*SUPPLIED TEXT*.
◆ ◆ ◆ ◆ ◆ ◆ ◆

PUPPY PRICES AS HIGH AS $6000, WHILE WAIT TIMES REACH TWO YEARS

Source: Stuff (Extract)
Posted: April 25, 2021

Retrievers, dachshunds and spoodles have fallen victim to Covid’s supply and demand effects, seeing the price of puppies skyrocket – but it’s a case of buyer beware.

Dogs once fetching hundreds are now selling for thousands, and a quick search on Trade Me reveals the average asking price for a puppy ranges from $2000 to $4000, while the highest advertised price is $6500 for cavoodle puppies, and the most popular pups are retrievers.

Breeder and president of New Zealand’s Golden Retriever Club, Kat Jackson, said registered breeders couldn’t supply the high demand quickly enough, prompting keen wannabe puppy owners to shell out more to get the puppy “now” from unregistered breeders.

“We’ve been inundated with requests.”

Wait times for retriever puppies bred by a regulated Dogs New Zealand member were about one to two years, she said, due to bitches only coming into season every six months “and a bitch is not mated every season that they have”.

◆ ◆ ◆ ◆ ◆ ◆ ◆

*RECORDS*.
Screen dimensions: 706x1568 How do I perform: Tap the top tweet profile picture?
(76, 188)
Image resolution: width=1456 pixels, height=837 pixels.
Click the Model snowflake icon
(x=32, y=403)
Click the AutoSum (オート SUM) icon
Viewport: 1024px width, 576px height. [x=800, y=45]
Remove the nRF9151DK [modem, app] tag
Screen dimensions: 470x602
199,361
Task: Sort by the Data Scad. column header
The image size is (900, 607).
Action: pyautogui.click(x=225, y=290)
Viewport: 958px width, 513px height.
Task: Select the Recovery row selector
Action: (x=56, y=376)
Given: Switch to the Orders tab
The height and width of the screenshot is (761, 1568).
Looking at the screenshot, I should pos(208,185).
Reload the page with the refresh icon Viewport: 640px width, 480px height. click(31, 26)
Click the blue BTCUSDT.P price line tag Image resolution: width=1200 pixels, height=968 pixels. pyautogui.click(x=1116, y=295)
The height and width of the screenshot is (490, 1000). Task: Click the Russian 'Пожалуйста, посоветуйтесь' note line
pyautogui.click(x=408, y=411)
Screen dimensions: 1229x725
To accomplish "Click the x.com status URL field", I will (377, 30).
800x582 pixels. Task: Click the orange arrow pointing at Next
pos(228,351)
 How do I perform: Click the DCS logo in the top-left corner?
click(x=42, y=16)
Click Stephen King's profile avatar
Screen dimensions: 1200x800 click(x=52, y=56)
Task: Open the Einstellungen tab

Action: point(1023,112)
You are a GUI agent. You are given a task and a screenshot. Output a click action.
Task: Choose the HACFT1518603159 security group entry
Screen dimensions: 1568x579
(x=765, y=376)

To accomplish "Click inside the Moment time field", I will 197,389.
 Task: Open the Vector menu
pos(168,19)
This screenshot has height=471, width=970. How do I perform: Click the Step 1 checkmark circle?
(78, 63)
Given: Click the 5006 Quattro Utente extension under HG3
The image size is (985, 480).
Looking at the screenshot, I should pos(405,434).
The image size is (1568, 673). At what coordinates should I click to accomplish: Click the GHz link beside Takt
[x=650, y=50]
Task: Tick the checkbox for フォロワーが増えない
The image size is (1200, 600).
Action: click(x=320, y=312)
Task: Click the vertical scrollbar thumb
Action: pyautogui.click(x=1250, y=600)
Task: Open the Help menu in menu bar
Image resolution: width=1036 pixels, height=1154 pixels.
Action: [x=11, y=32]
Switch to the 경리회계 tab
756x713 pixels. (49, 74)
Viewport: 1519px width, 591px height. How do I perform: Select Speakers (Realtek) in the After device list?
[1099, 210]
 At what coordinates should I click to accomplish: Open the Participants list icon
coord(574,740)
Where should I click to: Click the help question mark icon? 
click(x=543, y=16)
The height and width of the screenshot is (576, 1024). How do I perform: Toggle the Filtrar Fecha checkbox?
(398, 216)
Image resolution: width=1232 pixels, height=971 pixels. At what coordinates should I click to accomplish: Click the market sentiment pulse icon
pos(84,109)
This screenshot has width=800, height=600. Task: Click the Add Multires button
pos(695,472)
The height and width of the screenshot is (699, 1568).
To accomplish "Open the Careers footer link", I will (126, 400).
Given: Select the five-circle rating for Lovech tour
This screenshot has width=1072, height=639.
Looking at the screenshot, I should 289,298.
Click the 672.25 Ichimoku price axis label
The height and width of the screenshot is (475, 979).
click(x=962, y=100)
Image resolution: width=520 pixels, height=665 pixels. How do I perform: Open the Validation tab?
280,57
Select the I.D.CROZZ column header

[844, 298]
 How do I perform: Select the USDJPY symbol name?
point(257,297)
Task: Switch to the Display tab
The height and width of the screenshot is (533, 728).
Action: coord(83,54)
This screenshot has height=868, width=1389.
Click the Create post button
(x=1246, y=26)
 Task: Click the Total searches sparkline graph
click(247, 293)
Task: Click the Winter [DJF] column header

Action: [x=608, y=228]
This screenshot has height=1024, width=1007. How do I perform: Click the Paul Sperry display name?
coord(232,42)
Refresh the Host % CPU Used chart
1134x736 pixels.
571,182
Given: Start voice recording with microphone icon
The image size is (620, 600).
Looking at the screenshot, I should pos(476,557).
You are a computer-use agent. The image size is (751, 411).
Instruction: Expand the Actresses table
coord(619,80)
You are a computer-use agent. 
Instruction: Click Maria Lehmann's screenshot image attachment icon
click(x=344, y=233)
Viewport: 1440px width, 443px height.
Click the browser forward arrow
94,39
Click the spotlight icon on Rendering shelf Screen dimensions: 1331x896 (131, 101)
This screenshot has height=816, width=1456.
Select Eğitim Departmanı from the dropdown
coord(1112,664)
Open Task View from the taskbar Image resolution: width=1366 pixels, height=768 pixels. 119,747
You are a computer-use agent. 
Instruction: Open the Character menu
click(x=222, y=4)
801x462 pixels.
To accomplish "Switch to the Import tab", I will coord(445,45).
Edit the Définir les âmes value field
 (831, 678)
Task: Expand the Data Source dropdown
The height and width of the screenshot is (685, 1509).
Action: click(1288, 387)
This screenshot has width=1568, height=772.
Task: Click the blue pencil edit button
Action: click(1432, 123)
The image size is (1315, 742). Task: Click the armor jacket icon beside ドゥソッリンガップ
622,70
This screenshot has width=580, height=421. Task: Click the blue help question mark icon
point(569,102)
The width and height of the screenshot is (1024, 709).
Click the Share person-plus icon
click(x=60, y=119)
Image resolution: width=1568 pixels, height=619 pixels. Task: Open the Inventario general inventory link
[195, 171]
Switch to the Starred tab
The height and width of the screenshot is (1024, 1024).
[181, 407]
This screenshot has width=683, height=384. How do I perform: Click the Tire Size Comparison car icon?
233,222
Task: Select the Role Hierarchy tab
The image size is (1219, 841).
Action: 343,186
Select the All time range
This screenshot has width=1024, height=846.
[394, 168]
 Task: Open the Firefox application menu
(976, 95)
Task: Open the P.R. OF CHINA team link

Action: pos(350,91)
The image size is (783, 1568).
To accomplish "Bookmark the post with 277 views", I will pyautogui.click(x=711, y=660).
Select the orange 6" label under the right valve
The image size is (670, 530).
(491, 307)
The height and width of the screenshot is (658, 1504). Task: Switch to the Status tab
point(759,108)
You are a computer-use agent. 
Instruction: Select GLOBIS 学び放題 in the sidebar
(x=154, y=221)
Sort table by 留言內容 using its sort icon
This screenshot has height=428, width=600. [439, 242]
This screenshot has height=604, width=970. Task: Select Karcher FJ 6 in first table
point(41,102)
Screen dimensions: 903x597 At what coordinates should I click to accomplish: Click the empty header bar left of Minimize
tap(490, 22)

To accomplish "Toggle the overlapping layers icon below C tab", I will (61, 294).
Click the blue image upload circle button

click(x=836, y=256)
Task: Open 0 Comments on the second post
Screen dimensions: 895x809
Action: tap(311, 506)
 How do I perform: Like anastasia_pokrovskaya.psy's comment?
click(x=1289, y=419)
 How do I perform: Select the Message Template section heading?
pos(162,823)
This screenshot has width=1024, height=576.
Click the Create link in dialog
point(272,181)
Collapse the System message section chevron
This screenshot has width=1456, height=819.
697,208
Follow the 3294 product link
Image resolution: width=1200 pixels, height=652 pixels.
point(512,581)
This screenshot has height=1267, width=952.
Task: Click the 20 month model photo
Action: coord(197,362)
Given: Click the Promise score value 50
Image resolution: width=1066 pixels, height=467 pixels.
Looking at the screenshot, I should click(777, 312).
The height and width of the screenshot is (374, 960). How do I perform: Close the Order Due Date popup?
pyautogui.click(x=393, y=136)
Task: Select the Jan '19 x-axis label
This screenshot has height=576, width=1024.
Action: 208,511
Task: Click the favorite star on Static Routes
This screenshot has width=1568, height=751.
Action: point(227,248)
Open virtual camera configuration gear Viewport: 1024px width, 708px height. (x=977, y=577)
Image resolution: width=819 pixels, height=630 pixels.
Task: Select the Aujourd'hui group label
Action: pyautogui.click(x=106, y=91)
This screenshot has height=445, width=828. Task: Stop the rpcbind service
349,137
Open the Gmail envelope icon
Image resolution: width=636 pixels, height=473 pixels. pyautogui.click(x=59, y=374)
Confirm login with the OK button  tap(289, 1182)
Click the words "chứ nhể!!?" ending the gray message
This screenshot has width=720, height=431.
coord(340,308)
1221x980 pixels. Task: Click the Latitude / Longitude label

◆ ◆ ◆ ◆ ◆ ◆ ◆

*TASK REQUIREMENTS*.
1. Return the passage of the puppy prices article starting at "Retrievers, dachshunds and" and ending at "from unregistered breeders.", copied word for word.
2. Answer these questions from the puppy prices article:
(a) What is the highest advertised price mentioned, and for which puppies?
(b) What club is Kat Jackson president of?
(c) How often do bitches come into season, according to the article?
3. Extend the puppy prices article by writing what follows its final sentence.

*RESPONSES IN ORDER*.
1.
Retrievers, dachshunds and spoodles have fallen victim to Covid’s supply and demand effects, seeing the price of puppies skyrocket – but it’s a case of buyer beware.

Dogs once fetching hundreds are now selling for thousands, and a quick search on Trade Me reveals the average asking price for a puppy ranges from $2000 to $4000, while the highest advertised price is $6500 for cavoodle puppies, and the most popular pups are retrievers.

Breeder and president of New Zealand’s Golden Retriever Club, Kat Jackson, said registered breeders couldn’t supply the high demand quickly enough, prompting keen wannabe puppy owners to shell out more to get the puppy “now” from unregistered breeders.

2.
(a) $6500, for cavoodle puppies.
(b) New Zealand's Golden Retriever Club.
(c) Every six months.

3.
She said backyard breeders were charging “as much as they want”, as high as $6500, to hand over a puppy within months rather than years.

A new working-from-home society had seen more people realise, if they wanted a puppy, there was no time like the present, Jackson said.

She said a few years ago, registered retriever puppies were selling for between $1500 and $1800, but tight health regulations and supply and demand had pushed up prices to between $2500 and $3000.

The wait may be long, but when it comes to buying a healthy puppy, patience is a virtue.

Dogs New Zealand breeders gave their dogs and puppies full health clearance through specialists and vets, including checking for possible hip and elbow dysplasia, which could cost thousands to fix if discovered later, she said.

Nelson’s Victory Vets vet Brendan Hickman said it was “simple economics” that puppy prices had “gone through the roof”, whether the dog had papers or not.

He said Covid had been the catalyst for people realising how important a furry companion was. All kinds of domesticated animals were an important part of the family, and he said “people who have had pets, they realise how strong the bond is to them”.

But he said for people breeding dogs, it wasn’t easy money.

Raising a litter of puppies to home after eight weeks was a “full-time job”, Hickman said.

“A lot of these breeders, they spend a lot of time and effort with these pups.”

Dogs New Zealand director Steven Thompson said the price increase of puppies was “across the board” for pedigree and crossbreeds and while there was no price records kept, the evidence was anecdotal.

Dogs New Zealand South Island vice president, pekinese dog breeder Keith Brown of Picton, has been breeding pedigrees for decades.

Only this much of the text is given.